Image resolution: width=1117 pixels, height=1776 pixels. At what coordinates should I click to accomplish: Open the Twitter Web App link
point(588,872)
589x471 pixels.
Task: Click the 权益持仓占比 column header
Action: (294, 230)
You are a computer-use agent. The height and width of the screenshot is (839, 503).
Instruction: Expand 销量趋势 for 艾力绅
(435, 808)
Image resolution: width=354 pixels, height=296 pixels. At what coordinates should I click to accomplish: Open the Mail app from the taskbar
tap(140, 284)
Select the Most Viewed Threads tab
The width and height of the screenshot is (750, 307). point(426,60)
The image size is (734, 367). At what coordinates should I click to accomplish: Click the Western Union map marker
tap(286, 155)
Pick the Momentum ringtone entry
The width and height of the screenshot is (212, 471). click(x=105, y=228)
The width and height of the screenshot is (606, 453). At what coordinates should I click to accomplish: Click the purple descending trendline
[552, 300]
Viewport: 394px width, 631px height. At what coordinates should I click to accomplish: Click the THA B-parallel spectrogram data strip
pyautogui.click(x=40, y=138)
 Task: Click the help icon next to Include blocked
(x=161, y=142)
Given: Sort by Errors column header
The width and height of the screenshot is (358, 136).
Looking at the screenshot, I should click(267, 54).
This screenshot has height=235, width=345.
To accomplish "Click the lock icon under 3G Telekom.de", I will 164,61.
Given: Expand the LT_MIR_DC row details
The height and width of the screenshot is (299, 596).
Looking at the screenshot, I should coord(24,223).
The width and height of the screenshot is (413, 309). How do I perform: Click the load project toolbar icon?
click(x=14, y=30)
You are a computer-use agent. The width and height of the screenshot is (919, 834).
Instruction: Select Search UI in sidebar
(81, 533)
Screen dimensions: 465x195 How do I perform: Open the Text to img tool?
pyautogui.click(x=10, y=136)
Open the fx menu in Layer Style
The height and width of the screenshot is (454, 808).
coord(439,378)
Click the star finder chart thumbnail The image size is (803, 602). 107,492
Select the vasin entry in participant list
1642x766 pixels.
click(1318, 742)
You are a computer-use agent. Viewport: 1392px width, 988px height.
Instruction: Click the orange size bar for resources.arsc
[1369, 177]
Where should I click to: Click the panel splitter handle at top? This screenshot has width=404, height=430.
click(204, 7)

******************************

» What to produce:
Copy every record above exactly as it stands.

» Solution to the problem:
Image resolution: width=1117 pixels, height=1776 pixels. At what coordinates should I click to accomplish: Open the Twitter Web App link
point(588,872)
589x471 pixels.
Task: Click the 权益持仓占比 column header
Action: (294, 230)
You are a computer-use agent. The height and width of the screenshot is (839, 503).
Instruction: Expand 销量趋势 for 艾力绅
(435, 808)
Image resolution: width=354 pixels, height=296 pixels. At what coordinates should I click to accomplish: Open the Mail app from the taskbar
tap(140, 284)
Select the Most Viewed Threads tab
The width and height of the screenshot is (750, 307). point(426,60)
The image size is (734, 367). At what coordinates should I click to accomplish: Click the Western Union map marker
tap(286, 155)
Pick the Momentum ringtone entry
The width and height of the screenshot is (212, 471). click(x=105, y=228)
The width and height of the screenshot is (606, 453). At what coordinates should I click to accomplish: Click the purple descending trendline
[552, 300]
Viewport: 394px width, 631px height. At what coordinates should I click to accomplish: Click the THA B-parallel spectrogram data strip
pyautogui.click(x=40, y=138)
 Task: Click the help icon next to Include blocked
(x=161, y=142)
Given: Sort by Errors column header
The width and height of the screenshot is (358, 136).
Looking at the screenshot, I should click(267, 54).
This screenshot has height=235, width=345.
To accomplish "Click the lock icon under 3G Telekom.de", I will 164,61.
Given: Expand the LT_MIR_DC row details
The height and width of the screenshot is (299, 596).
Looking at the screenshot, I should coord(24,223).
The width and height of the screenshot is (413, 309). How do I perform: Click the load project toolbar icon?
click(x=14, y=30)
You are a computer-use agent. The width and height of the screenshot is (919, 834).
Instruction: Select Search UI in sidebar
(81, 533)
Screen dimensions: 465x195 How do I perform: Open the Text to img tool?
pyautogui.click(x=10, y=136)
Open the fx menu in Layer Style
The height and width of the screenshot is (454, 808).
coord(439,378)
Click the star finder chart thumbnail The image size is (803, 602). 107,492
Select the vasin entry in participant list
1642x766 pixels.
click(1318, 742)
You are a computer-use agent. Viewport: 1392px width, 988px height.
Instruction: Click the orange size bar for resources.arsc
[1369, 177]
Where should I click to: Click the panel splitter handle at top? This screenshot has width=404, height=430.
click(204, 7)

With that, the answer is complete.